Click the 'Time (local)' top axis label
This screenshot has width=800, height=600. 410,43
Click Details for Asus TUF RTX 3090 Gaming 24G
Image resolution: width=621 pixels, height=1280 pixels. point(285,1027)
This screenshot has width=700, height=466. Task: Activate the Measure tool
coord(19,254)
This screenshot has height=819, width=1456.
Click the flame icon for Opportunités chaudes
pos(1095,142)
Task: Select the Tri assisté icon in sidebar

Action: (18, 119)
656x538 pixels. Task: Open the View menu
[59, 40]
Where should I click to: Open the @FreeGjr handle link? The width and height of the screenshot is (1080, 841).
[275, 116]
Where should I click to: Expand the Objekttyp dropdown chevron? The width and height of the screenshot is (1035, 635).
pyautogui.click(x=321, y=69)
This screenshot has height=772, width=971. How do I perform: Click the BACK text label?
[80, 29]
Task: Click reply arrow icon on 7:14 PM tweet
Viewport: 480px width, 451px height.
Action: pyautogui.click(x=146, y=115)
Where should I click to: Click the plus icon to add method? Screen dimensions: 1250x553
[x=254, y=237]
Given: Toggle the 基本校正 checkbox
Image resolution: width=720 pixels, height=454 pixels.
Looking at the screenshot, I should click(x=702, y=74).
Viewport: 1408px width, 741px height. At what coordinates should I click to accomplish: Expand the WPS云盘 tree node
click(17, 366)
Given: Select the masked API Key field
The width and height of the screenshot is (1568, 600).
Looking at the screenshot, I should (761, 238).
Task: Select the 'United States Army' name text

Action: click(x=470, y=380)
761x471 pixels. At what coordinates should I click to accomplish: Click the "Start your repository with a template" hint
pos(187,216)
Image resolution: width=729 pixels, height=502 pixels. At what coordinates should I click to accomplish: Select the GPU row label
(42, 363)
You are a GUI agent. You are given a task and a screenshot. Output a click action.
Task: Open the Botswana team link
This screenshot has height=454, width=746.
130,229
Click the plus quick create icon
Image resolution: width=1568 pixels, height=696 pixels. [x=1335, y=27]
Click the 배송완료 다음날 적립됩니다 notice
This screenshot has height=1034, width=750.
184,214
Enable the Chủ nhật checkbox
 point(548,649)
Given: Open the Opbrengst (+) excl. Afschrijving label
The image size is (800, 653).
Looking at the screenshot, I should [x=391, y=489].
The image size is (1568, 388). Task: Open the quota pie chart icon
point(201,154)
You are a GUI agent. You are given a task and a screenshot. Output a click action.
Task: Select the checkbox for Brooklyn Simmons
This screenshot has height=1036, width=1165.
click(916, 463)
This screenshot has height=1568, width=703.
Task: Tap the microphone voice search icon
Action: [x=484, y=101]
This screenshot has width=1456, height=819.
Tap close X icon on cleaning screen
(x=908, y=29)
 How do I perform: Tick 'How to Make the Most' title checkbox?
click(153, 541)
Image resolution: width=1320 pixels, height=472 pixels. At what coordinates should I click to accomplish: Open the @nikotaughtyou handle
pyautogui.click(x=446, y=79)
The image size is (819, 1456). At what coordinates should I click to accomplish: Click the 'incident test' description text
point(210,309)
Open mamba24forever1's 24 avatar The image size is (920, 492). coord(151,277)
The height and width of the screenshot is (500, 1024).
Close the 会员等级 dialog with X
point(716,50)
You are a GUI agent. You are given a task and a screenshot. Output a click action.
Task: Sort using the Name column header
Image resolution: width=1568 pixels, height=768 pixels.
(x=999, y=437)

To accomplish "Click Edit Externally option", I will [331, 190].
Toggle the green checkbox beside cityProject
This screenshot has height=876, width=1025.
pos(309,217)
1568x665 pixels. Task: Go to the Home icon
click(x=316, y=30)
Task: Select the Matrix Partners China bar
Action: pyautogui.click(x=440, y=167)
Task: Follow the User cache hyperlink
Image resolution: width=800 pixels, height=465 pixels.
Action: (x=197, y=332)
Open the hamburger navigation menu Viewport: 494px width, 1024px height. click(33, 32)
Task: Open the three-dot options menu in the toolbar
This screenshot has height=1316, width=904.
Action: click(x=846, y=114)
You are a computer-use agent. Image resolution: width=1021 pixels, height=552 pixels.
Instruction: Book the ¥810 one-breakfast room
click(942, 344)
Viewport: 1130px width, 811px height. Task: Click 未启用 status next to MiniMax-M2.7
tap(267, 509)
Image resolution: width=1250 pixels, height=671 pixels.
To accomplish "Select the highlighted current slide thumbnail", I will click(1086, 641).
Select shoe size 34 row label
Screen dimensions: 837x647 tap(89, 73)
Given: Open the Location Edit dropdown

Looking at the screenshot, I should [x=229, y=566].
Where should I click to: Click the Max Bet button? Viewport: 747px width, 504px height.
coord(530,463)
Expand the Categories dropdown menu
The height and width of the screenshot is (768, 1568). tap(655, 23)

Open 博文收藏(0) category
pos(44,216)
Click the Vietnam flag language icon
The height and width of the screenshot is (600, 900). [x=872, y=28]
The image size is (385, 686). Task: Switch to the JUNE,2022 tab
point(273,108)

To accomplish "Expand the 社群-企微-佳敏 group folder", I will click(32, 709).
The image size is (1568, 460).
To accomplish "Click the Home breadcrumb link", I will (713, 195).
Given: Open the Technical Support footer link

-=-=-

### EXERCISE DETAILS
Return, from the material above, every line with the word "will".

### ANSWER BELOW
To accomplish "Click Edit Externally option", I will [331, 190].
To accomplish "Select the highlighted current slide thumbnail", I will click(1086, 641).
To accomplish "Expand the 社群-企微-佳敏 group folder", I will click(32, 709).
To accomplish "Click the Home breadcrumb link", I will (713, 195).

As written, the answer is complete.